2. The plaintiff has brought the suit from which this appeal arises, for a declaration of his right to the suit schedule property and for permanent injunction. The plaintiff's father, Dodda Muthegowda, obtained the lease of the schedule land from one Krishna Singh and executed a lease deed (Exhibit A) dated the 20th May 1915 in favour of the latter. The said lease has been referred to in Exhibit B, a will dated 30th August 1915 executed by Krishna Singh, wherein it is mentioned that the plaintiff's father should comply with the terms of the lease after Krishna Singh's death. The plaintiff's father enjoyed the property for some years and he is said to have died about 8 or 10 years ago. The successors-in-interest of the said Krishna Singh sold the property to defendant 1 for a sum of Rs. 2500/- and defendant 2 has been impleaded as a tenant in possession under defendant 1.
3. The crucial point upon which the decision of this appeal turns is the interpretation, of Ext. A, the lease deed executed by Dodda Muthe Gowda, a copy of which is proved in the case, the original not having been disputed. Mr. Kanakasabhapathy for the appellant contended that the tenure granted under the lease deed is not only permanent but also heritable, and that as the said right has been, confirmed in Ext. B the expression 'Khayarn Gutta' used in Ext. A should be taken as meaning a permanent lease, especially as there is no indication in the document limiting its duration to the lifetime of the lessee and as no right of re-entry has been reserved. In support of his contention he relied upon a number of decisions which are not of much avail.
4. In -- ''Biju Eapu v. Munnala; AIR 1929 Nag 23, the document contained the expression 'hamesha kareetha' which was interpreted as meaning 'for ever.' The Court held that in the absence of words indicating that a heritable estate was intended to be created in favour of the lessee the words 'hamesha kareetha' should be interpreted to mean only 'for life'. In the case reported in - 'Sohawa Singh v. Kesar Singh', AIR 1932 Lah 586, the High Court held that in the absence of any reservation of re-entry the lease must be held to be normally heritable.
The ease reported in - 'Anwarali Bepari v. Jamini Lal', : AIR1940Cal89 , also relied upon by the learned Advocate for the appellant, can be distinguished inasmuch as it was a lease from month to month which was neither for agricultural nor manufacturing purposes, coming within the purview of Section 106, T. P. Act; it was held therein that the tenancy created was a tenancy-at-will and could be determined on the death of either party i.e., the tenant or the landlord. The lease in that case was created after the T. P. Act came into force.

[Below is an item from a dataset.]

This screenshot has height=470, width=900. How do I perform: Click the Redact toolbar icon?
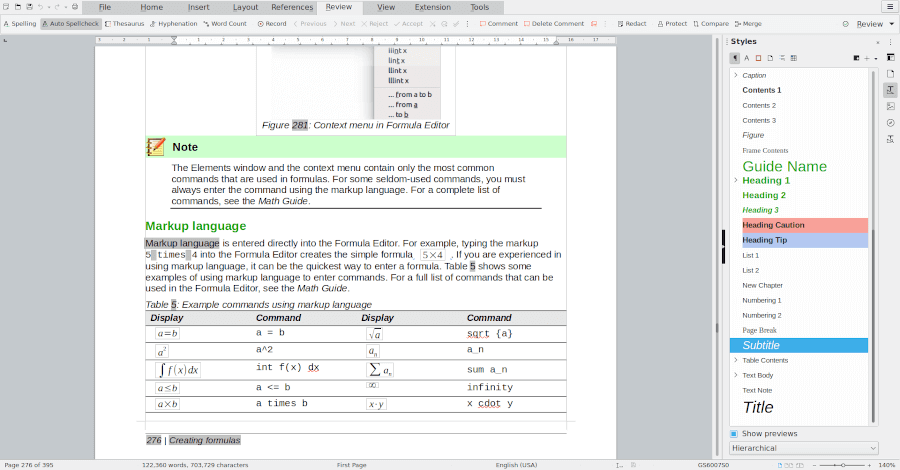(x=632, y=23)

5. On behalf of the respondents, Mr. E. S. Venkataramaiya, urged that Ext. A though termed as a 'khayam gutla lease' does not contain any words indicating continuity after the death of' the lessee. He argued that since the lease under consideration was created before the T. P. Act came into force in Mysore, the Question whether such a lease conveyed a hereditary or perpetual right or not must be determined by the presence of appropriate words to that effect, or in their absence, by the surrounding circumstances or the conduct of parties and that in this case all the considerations lead to the inference that no such right was intended or conveyed.
6. In many cases, leases are defined by certain well-known terms which have now assumed more or less definite import and are recognised as forming the necessary equipment of the Indian conveyancer's vocabulary. It is in this sense and not in their lexigraphical sense that such words must be construed. In an early case reported in - 'Tulshi Pershad Singh v. Ramnarain Singh', 12 Cal 117 (PC) their Lordships of the Privy Council explained that the words 'istemrari moku-rari',, contained in a 'potta' do not by themselves denote that the estate granted is one of inheritance; they were of opinion that in addition to those words, there must be such expressions as 'ba farzandan' (meaning 'including children or descendants') or 'naslan bad naslan' (literally 'from generation to generation') or similar words and that without the latter, the other terms of instrument, the circumstances under which it has been made or the conduct of the parties may show the intention with sufficient certainty to enable the court to pronounce the grant to be perpetual and in the circumstances of that particular case they were of opinion that definite intention of heritability was not shown.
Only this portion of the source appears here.